▶ TEXT PASSAGE:
Registered Member #162
Joined: Mon Feb 13 2006, 10:25AM
Location: United Kingdom
Posts: 3140
I guess; 1) energy density with present technologies capacitors can store much more energy per unit volume than inductors 2) cost of metal required for a given energy storage 3) inductance, capacitors can release huge discharge currents, the current from an inductor is the same as the charging current just before discharge
A compulsator stores enormous amounts of inertial energy in a rotating mass and releases the energy rapidly via rotating magnets & coils, a kind of inductive storage.
Registered Member #2906
Joined: Sun Jun 06 2010, 02:20AM
Location: Dresden, Germany
Posts: 727
Its just not practical. Voltage can be stored without loss. Magnetic fields must be sustained by a circulating current which generates powerdisipation over ESR in the loop which is allways present. Voltage alone does never disipate power. Current does.
Registered Member #4266
Joined: Fri Dec 16 2011, 03:15AM
Location:
Posts: 874
That compulsaltor like interesting and along the lines im think I might have to heed.
Having continuous current throught it is a down side.
Done some back of the envolpe, a 12 volt 100 amphour battery as the same energy storage as 250 amp 138 Henery coil, which apart from being large could be doable.
Registered Member #72
Joined: Thu Feb 09 2006, 08:29AM
Location: UK St. Albans
Posts: 1659
Inductors can have a much higher energy density than capacitors, but nothing like the power. Look up Sandia's 1MV 1MA transmission line water dielectric capacitors. One reason the water was cooled and ultra-pure was to lower the leakage, so increase the storage time, which made it possible to charge them from slow storage inductors rather than the more expensive and bigger storage capacitors.
Registered Member #54278
Joined: Sat Jan 17 2015, 04:42AM
Location: Amite, La.
Posts: 367
Inductors certainly are able to store much energy, E=(1/2)L(I^2) joules. Here is where I find the idea interesting: For a capacitor it would be difficult to 'get at' the internal electric field (where the energy is stored) but, since an inductor's energy resides in it's magnetic field WHICH is out in the open you have 'easy access'. Do you have any specific energy extracting technique in mind?
Registered Member #42796
Joined: Mon Jan 13 2014, 06:34PM
Location:
Posts: 195
to store energy for long time in an inductor you need zero resistance in the wires so as long as superconductors are expensive and far bigger than a capacitor it will not be used
Registered Member #11591
Joined: Wed Mar 20 2013, 08:20PM
Location: UK
Posts: 556
Andy wrote ...
That compulsaltor like interesting and along the lines im think I might have to heed.
Having continuous current throught it is a down side.
Done some back of the envolpe, a 12 volt 100 amphour battery as the same energy storage as 250 amp 138 Henery coil, which apart from being large could be doable.
A coil that could take 250 Amp and be 138 Henries would be the size of a house: 138 Henry coils do exist, however they are only rated to milliamps, because they have so many turns, the wire size needs to be small.

▶ WRITTEN TASK 1:
Summarize the forum thread on storing energy in inductors in two sentences.
The text and the records have nothing to do with each other.

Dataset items
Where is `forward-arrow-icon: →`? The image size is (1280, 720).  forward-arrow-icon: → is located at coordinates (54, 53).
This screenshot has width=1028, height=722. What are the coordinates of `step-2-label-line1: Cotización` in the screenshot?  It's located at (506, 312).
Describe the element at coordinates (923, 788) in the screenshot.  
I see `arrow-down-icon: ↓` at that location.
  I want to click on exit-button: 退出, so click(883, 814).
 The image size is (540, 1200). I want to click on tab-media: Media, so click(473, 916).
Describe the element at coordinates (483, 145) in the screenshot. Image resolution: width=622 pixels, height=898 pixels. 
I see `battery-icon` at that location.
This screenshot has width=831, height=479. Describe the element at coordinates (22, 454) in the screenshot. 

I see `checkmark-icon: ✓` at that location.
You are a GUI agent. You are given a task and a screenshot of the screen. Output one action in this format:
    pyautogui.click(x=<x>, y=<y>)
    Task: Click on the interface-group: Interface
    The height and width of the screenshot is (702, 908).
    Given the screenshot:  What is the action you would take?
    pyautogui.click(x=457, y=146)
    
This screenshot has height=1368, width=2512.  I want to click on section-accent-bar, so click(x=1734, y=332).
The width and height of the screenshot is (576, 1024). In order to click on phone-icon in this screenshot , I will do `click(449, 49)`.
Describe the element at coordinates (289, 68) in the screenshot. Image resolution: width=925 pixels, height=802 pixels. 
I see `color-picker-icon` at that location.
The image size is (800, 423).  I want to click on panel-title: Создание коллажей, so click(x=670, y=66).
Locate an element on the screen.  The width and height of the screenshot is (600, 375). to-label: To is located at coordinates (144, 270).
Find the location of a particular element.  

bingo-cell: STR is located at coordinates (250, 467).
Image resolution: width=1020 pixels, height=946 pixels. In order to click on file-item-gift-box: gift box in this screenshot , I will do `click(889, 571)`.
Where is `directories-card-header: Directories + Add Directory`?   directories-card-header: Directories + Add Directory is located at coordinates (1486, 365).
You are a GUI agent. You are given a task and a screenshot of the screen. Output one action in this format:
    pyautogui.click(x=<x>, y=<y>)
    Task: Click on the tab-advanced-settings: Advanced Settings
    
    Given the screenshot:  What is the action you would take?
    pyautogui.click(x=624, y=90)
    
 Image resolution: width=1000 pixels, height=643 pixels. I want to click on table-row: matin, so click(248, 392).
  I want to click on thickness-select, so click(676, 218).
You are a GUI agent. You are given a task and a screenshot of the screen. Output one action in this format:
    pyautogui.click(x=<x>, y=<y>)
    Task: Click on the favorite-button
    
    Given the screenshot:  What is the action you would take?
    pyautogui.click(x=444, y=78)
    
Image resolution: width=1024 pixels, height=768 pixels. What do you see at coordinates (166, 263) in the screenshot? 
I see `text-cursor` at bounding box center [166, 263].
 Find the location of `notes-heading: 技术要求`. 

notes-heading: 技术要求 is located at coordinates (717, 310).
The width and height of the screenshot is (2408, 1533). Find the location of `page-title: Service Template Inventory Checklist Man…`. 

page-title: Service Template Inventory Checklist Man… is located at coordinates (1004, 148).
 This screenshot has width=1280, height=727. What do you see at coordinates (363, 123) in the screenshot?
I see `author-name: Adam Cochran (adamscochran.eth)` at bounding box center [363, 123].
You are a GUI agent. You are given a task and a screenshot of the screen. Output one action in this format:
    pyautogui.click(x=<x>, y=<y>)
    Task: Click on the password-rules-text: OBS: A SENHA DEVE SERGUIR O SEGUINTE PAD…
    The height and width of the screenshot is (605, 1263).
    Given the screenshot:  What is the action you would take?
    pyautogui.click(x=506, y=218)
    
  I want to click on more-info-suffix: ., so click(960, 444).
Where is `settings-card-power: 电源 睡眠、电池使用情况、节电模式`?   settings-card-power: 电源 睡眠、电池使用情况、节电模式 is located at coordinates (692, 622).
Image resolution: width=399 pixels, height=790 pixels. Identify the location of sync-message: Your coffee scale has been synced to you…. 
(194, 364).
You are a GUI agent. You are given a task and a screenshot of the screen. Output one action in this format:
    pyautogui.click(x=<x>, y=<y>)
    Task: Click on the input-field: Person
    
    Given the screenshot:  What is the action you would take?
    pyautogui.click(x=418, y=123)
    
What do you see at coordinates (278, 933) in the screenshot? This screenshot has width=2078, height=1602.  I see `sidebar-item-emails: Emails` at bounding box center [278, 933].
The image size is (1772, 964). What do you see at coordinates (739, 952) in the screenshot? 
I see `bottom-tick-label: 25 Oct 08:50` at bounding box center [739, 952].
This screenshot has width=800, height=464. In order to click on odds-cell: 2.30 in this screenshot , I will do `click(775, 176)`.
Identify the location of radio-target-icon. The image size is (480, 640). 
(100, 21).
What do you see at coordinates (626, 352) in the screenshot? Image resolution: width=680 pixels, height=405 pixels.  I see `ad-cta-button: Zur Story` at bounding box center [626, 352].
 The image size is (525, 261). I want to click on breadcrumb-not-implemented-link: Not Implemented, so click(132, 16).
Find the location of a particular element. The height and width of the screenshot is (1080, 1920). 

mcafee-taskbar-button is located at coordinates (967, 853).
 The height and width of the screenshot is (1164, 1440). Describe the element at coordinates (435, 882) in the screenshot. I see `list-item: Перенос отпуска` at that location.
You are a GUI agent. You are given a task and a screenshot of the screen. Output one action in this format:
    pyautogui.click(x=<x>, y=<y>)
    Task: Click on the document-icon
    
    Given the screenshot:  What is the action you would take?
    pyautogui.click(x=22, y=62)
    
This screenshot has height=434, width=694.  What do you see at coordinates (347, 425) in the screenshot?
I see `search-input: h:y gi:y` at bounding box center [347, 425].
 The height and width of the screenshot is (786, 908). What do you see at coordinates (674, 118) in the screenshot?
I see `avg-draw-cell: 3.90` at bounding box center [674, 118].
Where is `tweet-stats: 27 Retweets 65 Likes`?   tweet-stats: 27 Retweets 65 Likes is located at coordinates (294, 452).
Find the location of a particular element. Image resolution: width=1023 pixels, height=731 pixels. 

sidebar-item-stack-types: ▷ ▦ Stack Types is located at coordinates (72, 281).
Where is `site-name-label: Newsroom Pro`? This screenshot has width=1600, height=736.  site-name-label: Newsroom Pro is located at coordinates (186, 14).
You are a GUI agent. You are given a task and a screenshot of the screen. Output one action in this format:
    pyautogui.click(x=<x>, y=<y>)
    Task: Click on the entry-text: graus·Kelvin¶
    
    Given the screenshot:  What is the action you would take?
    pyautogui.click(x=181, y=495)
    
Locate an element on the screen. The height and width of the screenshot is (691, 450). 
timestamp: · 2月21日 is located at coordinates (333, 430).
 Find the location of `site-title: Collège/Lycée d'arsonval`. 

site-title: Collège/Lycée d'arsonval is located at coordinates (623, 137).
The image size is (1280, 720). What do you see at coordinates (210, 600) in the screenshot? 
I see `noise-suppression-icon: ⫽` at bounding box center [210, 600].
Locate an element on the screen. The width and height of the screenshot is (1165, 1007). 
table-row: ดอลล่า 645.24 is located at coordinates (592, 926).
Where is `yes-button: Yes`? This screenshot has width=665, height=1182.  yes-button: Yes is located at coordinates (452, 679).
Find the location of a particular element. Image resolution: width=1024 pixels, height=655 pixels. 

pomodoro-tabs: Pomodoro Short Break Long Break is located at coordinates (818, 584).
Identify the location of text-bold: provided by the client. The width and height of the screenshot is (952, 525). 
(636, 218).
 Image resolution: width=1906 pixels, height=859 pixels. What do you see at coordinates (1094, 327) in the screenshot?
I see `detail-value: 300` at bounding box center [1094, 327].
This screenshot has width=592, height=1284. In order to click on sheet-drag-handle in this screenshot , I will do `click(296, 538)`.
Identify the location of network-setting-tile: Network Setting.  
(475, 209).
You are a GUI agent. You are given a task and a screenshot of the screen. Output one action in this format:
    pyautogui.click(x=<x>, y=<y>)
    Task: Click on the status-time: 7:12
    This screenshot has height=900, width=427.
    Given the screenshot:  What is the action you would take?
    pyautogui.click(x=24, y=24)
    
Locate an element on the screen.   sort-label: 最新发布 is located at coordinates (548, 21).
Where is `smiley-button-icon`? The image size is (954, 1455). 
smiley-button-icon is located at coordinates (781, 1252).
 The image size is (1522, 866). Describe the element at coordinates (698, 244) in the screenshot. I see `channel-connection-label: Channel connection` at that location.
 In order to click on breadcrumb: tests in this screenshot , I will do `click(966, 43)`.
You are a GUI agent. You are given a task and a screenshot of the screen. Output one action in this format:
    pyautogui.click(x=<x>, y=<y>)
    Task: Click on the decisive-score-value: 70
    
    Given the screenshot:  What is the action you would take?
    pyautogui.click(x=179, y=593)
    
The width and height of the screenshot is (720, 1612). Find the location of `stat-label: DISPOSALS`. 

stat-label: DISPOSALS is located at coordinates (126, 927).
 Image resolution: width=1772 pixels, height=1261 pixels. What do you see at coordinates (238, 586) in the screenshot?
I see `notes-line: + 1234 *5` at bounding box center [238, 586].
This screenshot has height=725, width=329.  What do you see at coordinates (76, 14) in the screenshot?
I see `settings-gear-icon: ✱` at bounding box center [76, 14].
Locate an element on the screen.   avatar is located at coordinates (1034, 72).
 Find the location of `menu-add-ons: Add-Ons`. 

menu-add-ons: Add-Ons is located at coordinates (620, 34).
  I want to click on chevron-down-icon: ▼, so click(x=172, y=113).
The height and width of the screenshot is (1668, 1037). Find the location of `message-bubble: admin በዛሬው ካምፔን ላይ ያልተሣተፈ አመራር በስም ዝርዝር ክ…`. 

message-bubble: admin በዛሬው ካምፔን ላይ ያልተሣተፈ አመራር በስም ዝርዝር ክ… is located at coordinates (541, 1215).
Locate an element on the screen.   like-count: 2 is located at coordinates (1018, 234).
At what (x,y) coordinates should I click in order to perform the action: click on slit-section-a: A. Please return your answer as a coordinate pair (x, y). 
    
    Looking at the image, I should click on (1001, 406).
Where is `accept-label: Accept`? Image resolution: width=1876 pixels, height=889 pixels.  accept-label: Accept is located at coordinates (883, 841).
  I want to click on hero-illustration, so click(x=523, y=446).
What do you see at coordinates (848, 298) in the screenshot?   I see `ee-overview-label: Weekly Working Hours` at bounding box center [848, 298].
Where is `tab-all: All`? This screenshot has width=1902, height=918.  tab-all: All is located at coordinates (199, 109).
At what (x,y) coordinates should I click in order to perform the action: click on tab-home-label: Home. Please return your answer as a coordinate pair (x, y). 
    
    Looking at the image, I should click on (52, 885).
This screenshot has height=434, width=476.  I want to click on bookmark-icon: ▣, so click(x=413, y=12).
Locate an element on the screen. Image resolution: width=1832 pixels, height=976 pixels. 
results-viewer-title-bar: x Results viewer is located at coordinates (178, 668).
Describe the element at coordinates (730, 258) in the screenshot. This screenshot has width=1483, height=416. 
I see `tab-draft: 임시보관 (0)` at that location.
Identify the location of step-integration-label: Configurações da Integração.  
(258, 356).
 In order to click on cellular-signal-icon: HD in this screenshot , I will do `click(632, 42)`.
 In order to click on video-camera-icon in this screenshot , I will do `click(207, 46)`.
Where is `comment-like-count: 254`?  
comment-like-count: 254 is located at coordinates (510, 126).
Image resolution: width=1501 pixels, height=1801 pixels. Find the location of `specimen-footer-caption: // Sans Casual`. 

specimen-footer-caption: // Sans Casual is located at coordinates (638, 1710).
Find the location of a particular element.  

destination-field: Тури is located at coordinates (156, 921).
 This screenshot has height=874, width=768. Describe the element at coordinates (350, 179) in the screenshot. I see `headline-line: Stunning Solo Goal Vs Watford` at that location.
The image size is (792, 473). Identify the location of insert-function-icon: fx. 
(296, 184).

▶ WRITTEN TASK 2:
Update the records starting with the line with "This screenshot has width=592, height=1284." and going on through the line with "(475, 209).", replacing "sheet-drag-handle" with "bottom-sheet-handle" and leaving everything else unchanged. Return only those lines.

▶ WRITTEN RESPONSE 1:
Posters compare inductors with capacitors for energy storage: one says capacitors can release huge discharge currents, and another says inductors can have a much higher energy density but nothing like the power. Others note that an inductor's magnetic field must be sustained by a circulating current that loses power to resistance, so long-term storage needs superconducting wire, and one reply says a 250 amp, 138 henry coil would be the size of a house.

▶ WRITTEN RESPONSE 2:
This screenshot has width=592, height=1284. In order to click on bottom-sheet-handle in this screenshot , I will do `click(296, 538)`.
Identify the location of network-setting-tile: Network Setting.  
(475, 209).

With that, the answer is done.